Dipeptidyl Peptidase 4 inhibition by Vildagliptin and the effect on insulin secretion and action in response to meal ingestion in type 2 diabetes

Abstract

Objective: To determine the mechanism by which Dipeptidyl peptidase 4 (DPP-4) inhibitors lower postprandial glucose concentrations.

Research Design and Methods: We measured insulin secretion and action as well as glucose effectiveness in 14 subjects with type 2 diabetes who received vildagliptin (50mg bid) or placebo for 10-days in random order separated by a three-week washout. On day 9 of each period, subjects ate a mixed meal. Insulin sensitivity (S_I), Glucose effectiveness (GE) and β-cell responsitivity indices were estimated using the oral glucose and C-Peptide minimal model. At 300 minutes 0.02 Units per Kg insulin was administered intravenously.

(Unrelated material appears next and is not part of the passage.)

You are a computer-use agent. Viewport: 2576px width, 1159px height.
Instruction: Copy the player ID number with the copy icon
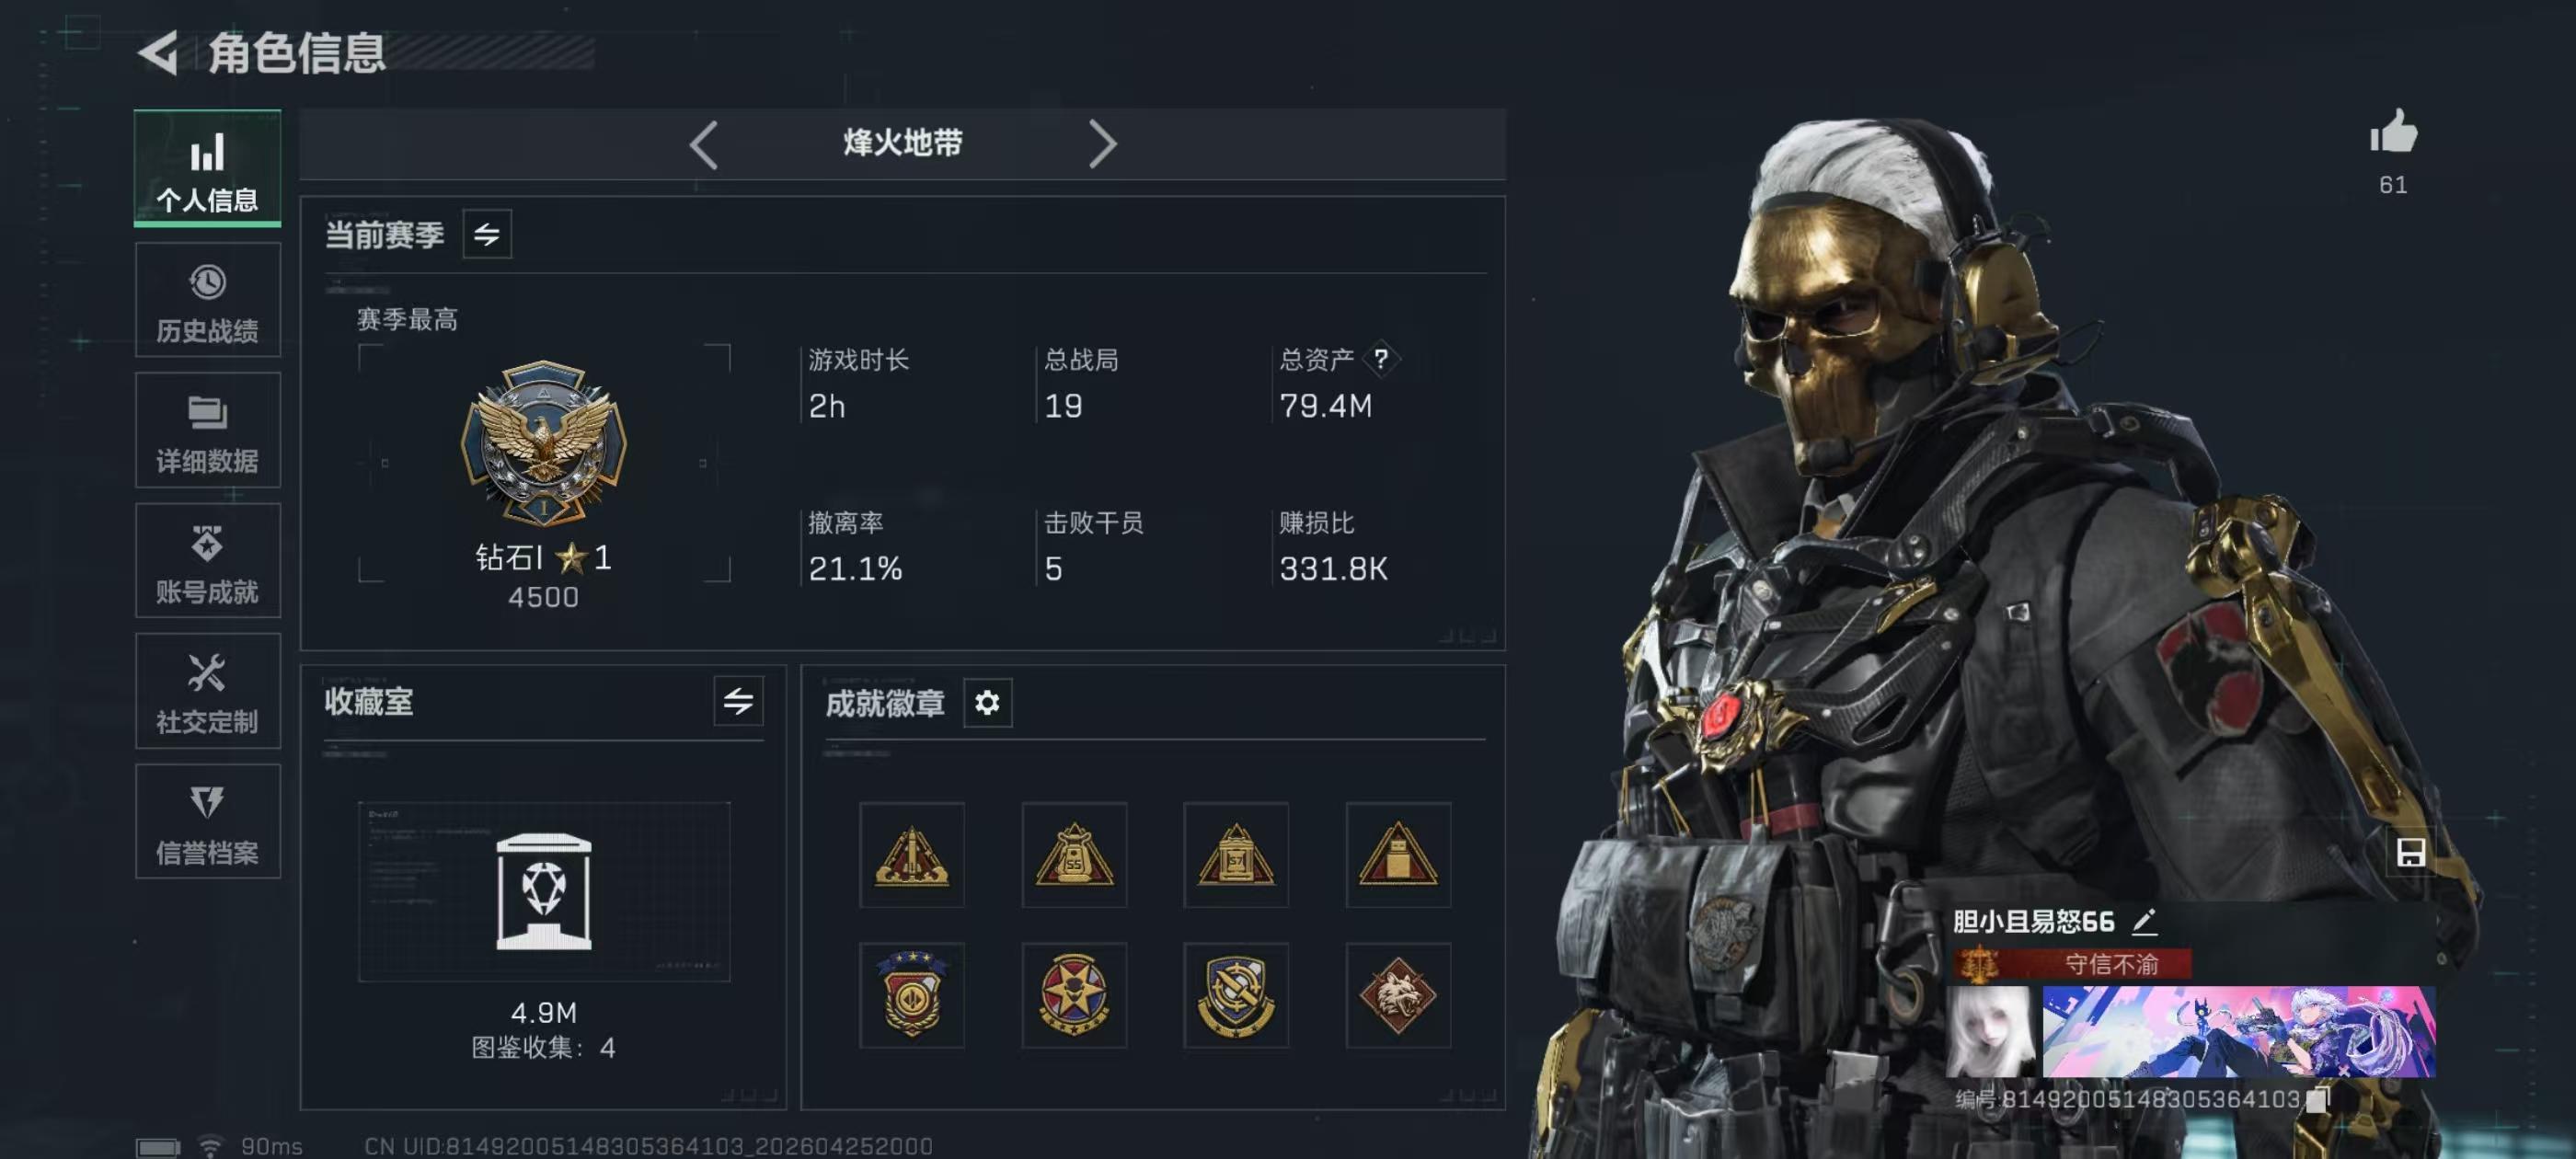pos(2317,1099)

Results: Vildagliptin reduced postprandial glucose concentrations (905±94 vs. 1008±104 mmol per 6h, p=0.02). Vildagliptin did not alter net insulin sensitivity (S_I, 7.71±1.28 vs. 6.41±0.84 10^-4 dl/kg/min/uU/ml, p=0.13) or glucose effectiveness, (GE, 0.019±0.002 vs. 0.018±0.002 dl/kg/min, p=0.65). However the net β-cell responsitivity index (ϕ_total)was increased (35.7±5.2 vs. 28.9±5.2 10^-9 min^-1, p=0.03) as was DI _total (381±48 vs. 261±35 10^-14 dl/kg.min^-2 per pmol/L, p=0.006). Vildagliptin lowered postprandial glucagon concentrations (27.0±1.1 vs. 29.7±1.5 μg/L per 6h, p=0.03), especially after administration of exogenous insulin (81.5±6.4 vs. 99.3±5.6 ng/l, p=0.02).

Conclusion: Vildagliptin lowers postprandial glucose concentrations by stimulating insulin secretion and suppressing glucagon secretion but not by altered insulin action or glucose effectiveness. A novel observation is that vildagliptin alters α-cell responsiveness to insulin administration but the significance of this is as yet unclear.